Jack Ma rings a bell, surrounded by cheering people
Alibaba's Jack Ma on the floor of the NYSE. Photo: Andrew Burton/Getty Images

Alibaba, which seemed contained to China for the first two decades of its existence, is steadily buddying up with U.S. companies and making inroads into the American market.

Driving the news: In just the past 12 months, Alibaba has teamed up with Kroger and Tiffany & Co, among other American companies, and has brought its payment system, Alipay, to thousands of U.S. stores. The latest partnership is with Office Depot — and the millions of small businesses which buy their office supplies there.

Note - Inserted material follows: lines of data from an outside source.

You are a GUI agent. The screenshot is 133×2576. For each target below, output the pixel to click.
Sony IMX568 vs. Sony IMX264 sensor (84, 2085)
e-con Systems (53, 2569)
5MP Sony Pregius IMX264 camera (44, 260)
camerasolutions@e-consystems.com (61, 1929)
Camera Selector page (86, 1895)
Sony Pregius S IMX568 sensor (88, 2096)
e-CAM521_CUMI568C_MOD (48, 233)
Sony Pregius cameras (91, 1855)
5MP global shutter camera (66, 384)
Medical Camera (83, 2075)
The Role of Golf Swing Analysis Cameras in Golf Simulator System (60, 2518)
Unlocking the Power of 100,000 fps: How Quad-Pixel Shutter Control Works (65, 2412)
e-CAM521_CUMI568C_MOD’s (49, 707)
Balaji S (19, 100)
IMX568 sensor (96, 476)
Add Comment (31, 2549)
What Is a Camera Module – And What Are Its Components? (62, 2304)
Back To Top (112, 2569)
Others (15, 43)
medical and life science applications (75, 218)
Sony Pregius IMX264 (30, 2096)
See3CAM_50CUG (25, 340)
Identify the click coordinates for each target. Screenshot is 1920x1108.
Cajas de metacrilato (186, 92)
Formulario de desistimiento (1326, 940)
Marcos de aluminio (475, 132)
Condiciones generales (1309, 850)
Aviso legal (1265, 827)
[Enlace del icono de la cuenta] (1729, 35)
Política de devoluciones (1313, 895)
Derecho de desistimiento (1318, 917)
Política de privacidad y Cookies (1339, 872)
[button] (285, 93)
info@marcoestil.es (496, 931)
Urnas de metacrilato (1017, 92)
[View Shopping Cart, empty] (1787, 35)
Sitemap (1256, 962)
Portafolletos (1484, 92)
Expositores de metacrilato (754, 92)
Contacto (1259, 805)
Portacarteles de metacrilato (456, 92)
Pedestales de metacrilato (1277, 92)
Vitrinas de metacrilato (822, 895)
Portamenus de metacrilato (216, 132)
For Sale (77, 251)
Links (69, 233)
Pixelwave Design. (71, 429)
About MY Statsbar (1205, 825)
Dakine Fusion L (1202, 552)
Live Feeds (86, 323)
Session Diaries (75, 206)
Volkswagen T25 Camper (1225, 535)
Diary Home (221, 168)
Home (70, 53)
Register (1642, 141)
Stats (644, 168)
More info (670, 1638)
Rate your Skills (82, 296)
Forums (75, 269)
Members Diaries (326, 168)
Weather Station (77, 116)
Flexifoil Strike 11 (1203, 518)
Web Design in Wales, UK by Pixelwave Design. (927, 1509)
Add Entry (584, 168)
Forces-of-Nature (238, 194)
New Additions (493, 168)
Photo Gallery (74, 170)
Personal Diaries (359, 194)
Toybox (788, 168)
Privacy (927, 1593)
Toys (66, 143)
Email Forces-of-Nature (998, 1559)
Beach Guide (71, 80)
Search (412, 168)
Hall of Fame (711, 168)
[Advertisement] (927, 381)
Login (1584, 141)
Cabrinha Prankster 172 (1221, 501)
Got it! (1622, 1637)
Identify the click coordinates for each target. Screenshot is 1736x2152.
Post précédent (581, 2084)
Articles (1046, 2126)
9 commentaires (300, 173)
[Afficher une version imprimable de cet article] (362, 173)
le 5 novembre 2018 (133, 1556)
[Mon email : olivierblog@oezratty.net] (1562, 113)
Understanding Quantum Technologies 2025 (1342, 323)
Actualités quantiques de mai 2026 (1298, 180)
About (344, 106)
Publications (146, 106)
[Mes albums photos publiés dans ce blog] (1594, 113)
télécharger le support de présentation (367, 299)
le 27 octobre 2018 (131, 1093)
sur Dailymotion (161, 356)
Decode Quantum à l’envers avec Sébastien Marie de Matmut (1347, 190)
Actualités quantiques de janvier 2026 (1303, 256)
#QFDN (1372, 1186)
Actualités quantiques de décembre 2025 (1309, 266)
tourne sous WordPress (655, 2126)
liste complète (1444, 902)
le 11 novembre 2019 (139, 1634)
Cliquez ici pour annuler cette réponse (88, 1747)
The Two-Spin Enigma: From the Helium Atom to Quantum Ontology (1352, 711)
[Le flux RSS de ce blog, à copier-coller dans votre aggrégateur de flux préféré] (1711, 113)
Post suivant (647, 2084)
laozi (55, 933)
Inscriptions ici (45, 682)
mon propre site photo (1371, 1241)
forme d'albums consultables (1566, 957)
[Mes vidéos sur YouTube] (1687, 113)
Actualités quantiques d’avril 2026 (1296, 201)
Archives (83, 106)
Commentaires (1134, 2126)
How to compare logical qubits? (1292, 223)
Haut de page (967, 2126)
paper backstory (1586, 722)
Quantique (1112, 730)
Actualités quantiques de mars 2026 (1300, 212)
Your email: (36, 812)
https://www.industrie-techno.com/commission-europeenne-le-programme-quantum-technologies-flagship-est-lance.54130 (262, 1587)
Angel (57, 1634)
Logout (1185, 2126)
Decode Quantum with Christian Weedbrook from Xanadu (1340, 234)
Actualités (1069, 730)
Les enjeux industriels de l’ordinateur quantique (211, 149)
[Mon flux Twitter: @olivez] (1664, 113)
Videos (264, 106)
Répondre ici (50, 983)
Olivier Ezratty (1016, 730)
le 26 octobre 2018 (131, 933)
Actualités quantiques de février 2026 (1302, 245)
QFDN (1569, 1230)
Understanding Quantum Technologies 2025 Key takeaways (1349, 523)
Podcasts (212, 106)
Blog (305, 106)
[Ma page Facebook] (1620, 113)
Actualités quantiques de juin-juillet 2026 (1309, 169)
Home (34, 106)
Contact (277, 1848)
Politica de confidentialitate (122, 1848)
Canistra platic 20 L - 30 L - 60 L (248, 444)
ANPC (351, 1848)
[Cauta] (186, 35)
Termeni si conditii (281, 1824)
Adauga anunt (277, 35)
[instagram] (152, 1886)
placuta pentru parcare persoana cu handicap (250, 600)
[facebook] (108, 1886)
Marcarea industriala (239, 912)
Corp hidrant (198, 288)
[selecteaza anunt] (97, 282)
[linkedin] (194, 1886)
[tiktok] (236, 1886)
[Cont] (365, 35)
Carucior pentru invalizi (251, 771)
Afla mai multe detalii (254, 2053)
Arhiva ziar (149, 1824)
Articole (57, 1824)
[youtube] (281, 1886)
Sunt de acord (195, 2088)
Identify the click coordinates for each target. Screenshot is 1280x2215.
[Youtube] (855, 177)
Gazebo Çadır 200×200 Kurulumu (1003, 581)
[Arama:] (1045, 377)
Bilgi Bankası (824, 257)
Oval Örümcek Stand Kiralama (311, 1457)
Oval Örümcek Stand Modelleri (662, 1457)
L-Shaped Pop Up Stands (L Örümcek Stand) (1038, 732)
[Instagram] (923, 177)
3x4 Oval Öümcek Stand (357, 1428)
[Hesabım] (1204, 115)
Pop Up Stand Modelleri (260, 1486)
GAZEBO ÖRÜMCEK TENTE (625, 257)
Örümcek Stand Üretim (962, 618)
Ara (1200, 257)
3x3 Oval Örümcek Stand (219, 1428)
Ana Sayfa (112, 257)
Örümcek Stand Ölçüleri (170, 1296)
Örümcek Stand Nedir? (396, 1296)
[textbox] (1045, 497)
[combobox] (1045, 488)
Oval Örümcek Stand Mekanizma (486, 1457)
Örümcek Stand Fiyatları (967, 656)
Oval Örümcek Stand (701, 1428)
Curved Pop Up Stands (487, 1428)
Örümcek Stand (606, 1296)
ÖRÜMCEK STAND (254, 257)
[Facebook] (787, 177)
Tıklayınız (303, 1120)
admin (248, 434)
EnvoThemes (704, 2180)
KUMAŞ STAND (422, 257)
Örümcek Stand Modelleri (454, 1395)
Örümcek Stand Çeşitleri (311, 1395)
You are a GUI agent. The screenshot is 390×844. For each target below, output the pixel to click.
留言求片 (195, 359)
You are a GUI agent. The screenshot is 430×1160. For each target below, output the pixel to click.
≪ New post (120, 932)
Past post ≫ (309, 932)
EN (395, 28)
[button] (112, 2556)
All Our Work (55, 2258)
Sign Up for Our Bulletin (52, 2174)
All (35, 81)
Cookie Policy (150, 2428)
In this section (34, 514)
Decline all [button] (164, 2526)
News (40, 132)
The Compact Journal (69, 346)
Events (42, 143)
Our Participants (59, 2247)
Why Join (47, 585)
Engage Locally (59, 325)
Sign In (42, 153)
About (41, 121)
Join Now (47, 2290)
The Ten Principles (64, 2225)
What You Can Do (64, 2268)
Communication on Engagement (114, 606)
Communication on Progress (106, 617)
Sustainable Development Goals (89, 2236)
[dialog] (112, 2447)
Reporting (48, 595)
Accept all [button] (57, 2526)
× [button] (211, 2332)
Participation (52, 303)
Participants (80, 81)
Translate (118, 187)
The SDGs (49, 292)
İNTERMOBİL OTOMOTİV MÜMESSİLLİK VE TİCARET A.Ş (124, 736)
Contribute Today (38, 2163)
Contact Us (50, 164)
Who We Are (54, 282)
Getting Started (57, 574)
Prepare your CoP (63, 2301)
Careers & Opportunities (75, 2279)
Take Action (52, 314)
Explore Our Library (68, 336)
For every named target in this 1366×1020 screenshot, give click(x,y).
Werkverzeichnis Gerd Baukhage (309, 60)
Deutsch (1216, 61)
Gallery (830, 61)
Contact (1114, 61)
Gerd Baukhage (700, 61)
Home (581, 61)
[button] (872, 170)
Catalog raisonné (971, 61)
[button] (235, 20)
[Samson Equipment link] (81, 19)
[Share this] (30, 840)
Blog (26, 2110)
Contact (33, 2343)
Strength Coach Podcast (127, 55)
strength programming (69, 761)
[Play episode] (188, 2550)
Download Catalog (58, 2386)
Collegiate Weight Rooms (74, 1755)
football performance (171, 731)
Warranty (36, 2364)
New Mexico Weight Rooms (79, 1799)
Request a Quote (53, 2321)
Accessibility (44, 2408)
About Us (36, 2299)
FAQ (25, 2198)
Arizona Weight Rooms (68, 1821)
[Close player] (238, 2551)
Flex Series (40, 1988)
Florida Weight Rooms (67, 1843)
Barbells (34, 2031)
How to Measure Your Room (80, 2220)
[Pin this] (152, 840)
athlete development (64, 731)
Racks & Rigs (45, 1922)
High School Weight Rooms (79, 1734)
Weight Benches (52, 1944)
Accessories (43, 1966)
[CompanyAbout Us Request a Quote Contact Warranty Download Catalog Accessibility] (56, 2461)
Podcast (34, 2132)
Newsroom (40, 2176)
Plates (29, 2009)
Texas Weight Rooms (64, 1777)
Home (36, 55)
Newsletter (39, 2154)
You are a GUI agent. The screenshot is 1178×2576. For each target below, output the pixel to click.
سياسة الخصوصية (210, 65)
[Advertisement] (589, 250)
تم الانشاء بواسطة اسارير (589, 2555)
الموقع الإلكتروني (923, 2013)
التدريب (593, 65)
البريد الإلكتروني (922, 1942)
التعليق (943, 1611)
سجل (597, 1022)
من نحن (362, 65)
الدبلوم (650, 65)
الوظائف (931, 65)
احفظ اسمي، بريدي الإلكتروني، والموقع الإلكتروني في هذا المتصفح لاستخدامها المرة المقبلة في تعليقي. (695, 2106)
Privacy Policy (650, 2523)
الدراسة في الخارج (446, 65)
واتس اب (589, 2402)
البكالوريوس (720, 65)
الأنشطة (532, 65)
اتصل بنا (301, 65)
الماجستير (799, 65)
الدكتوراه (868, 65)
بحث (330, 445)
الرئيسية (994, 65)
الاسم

The big picture: It's increasingly difficult for small U.S. retailers to go up against giants like Amazon and Walmart, which have the cheapest prices and the fastest delivery options. Amazon's competitors, Alibaba among them, have happily turned this into a business opportunity, selling logistics and manufacturing services to the smaller companies that want to battle the behemoth.

  • Through the new deal, the 10 million small businesses that buy supplies at Office Depot will be able to tap Alibaba to set them up with Asian factories and call on Office Depot to help them with deliveries — all to cut their costs. They'll also be able to sell on Alibaba's site, which has more than 600 million active users.

Office Depot, like many brick and mortar companies in the age of Amazon, is struggling. Its stock price has fallen from around $9.50 in March 2015 to $3.50 today and its sales have shrunk from $15.5 billion in 2007 to $11 billion last year. The partnership with Alibaba is a play to stay relevant with a service offering for its customers as its traditional retailing business falters.

For Alibaba, a partnership with an old American brand is helpful at a time when U.S. tensions with China keep escalating. "We recognize that the brand that Office Depot has matters," John Caplan, head of Alibaba.com's U.S. arm tells Axios.